--- Begin Selected excerpt ---

Studio album by Tom Dice
- Released: 30 March 2018
- Recorded: 2016/17
- Genre: Pop
- Label: Universal Music Belgium
- Producer: Jarin Lourens; Joshua van de Spreng; Jeroen Swinnen; Yello Staelens;

Tom Dice chronology
| I've Come a Long Way (2016) | Better Days (2018) |  |

Singles from Better Days
- "Cannonball" Released: 20 October 2017; "Better Days" Released: 2 March 2018;

= Better Days (Tom Dice album) =

Better Days is the fourth studio album by Belgian singer-songwriter Tom Dice. It was released in Belgium through Universal Music Belgium on 30 March 2018. The album reached number 15 in Belgium. The album includes the singles "Cannonball" and "Better Days".

==Singles==
"Cannonball" was released as the lead single from the album on 20 October 2017. "Better Days" was released as the second single from the album on 2 March 2018.

--- End Selected excerpt ---
--- Begin Record extracts ---

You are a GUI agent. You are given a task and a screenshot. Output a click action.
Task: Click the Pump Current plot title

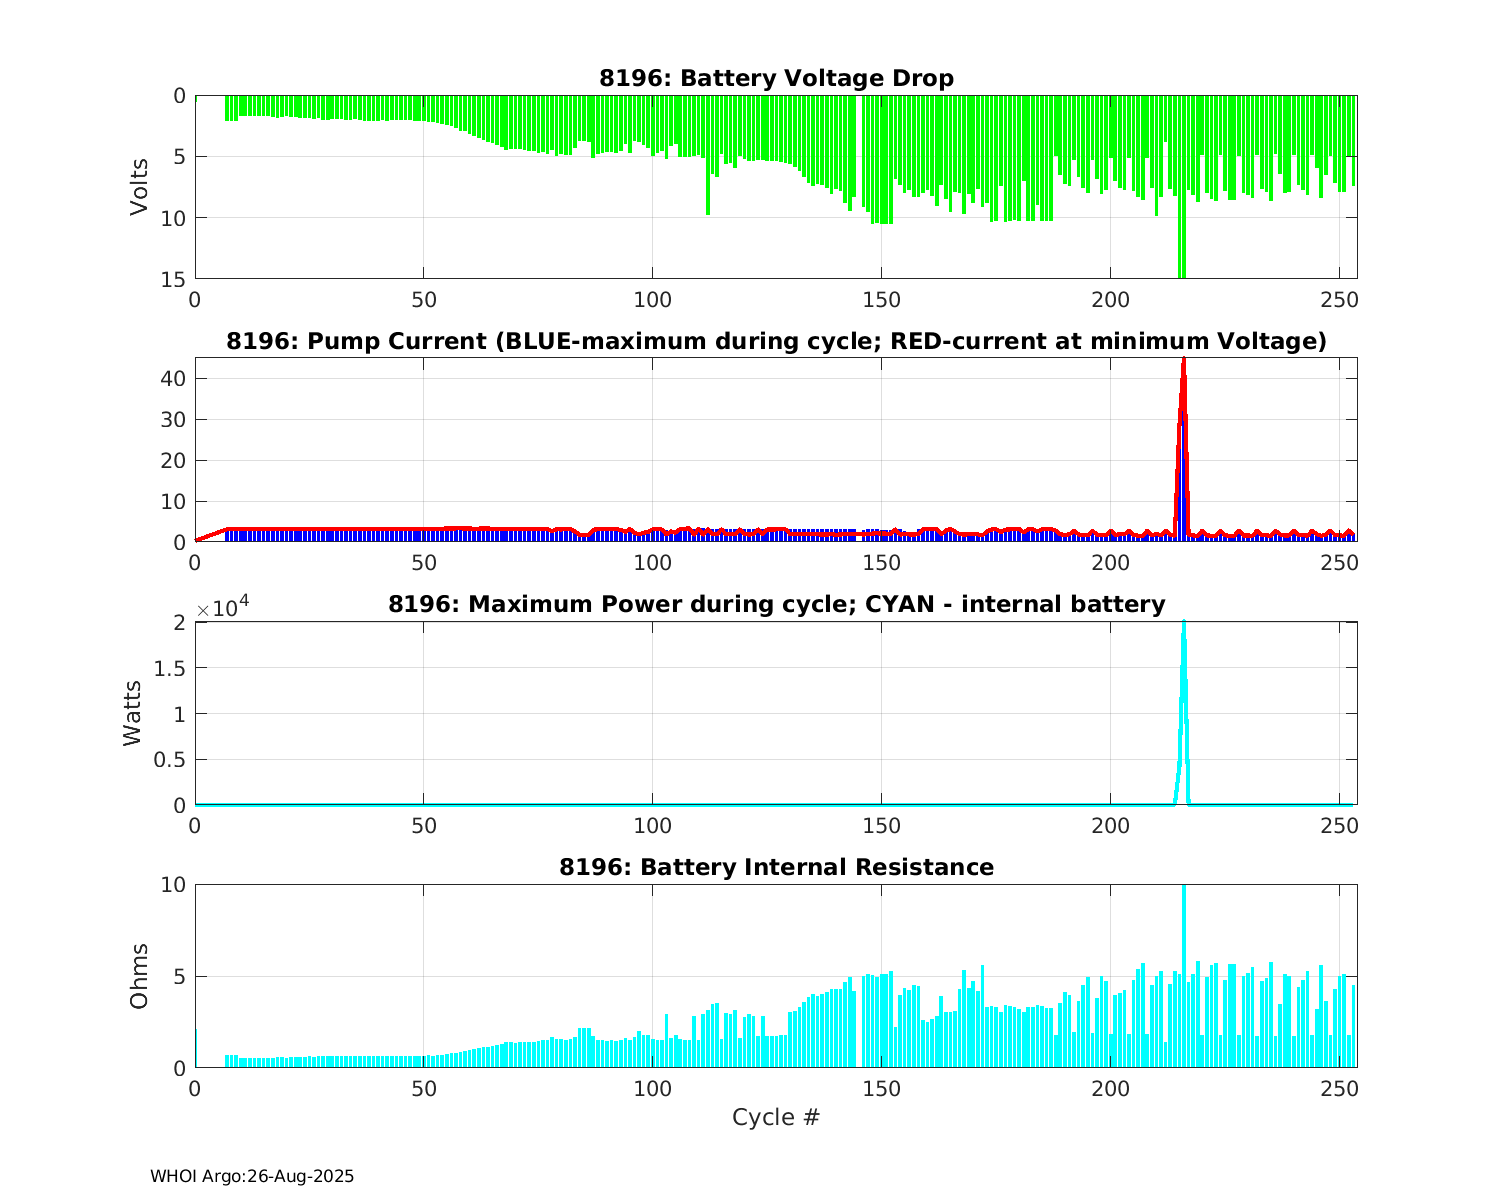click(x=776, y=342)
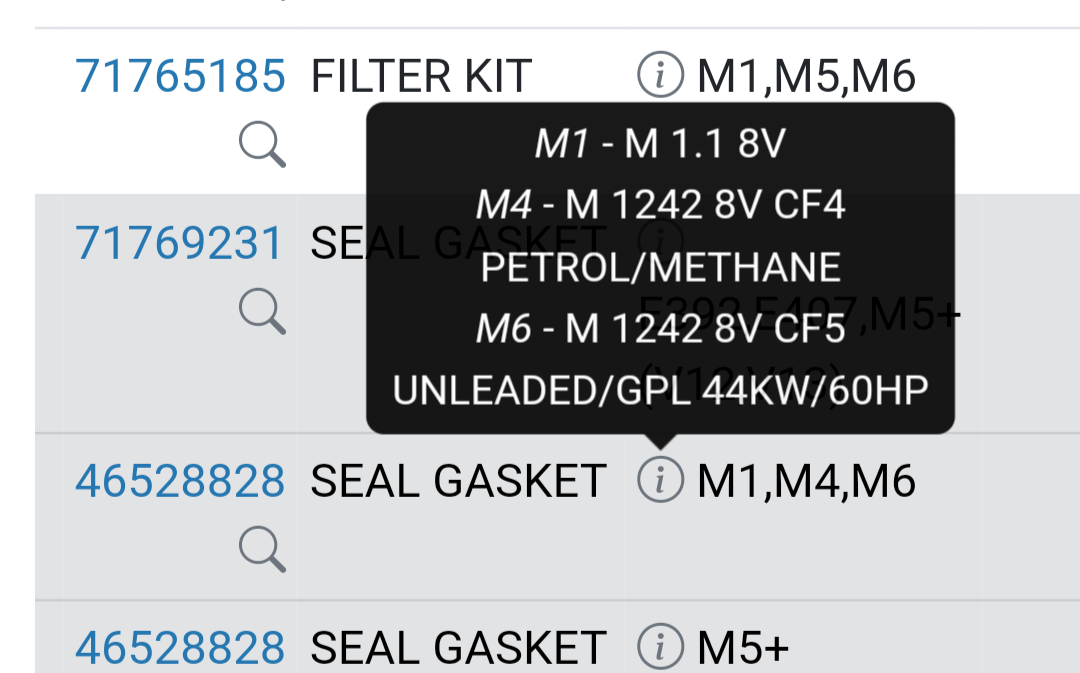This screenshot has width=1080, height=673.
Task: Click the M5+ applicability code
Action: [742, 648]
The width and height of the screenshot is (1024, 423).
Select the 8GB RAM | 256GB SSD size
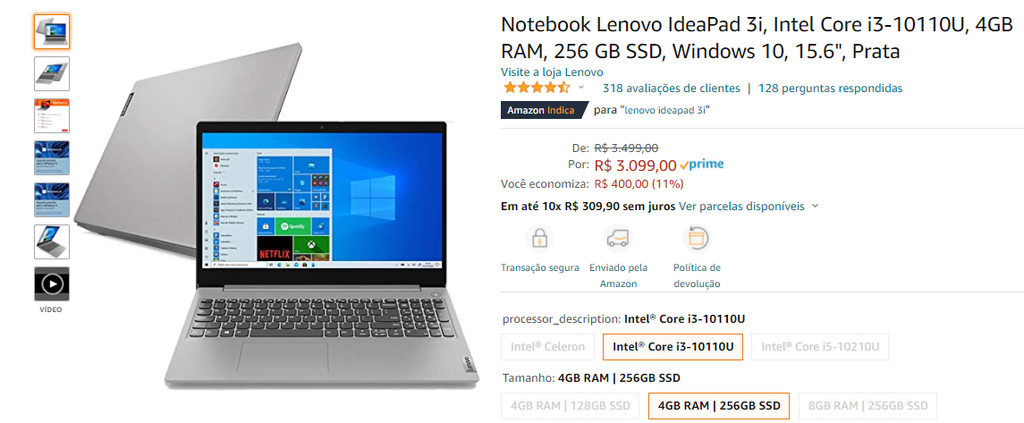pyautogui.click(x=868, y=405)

--- End Record extracts ---
--- Begin Record extracts ---

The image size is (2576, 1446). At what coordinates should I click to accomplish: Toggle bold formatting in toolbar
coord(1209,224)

--- End Record extracts ---

> **Given problem**
Using the Better Days album text, please state the chart position the album reached in Belgium.

> **Exercise solution**
Number 15.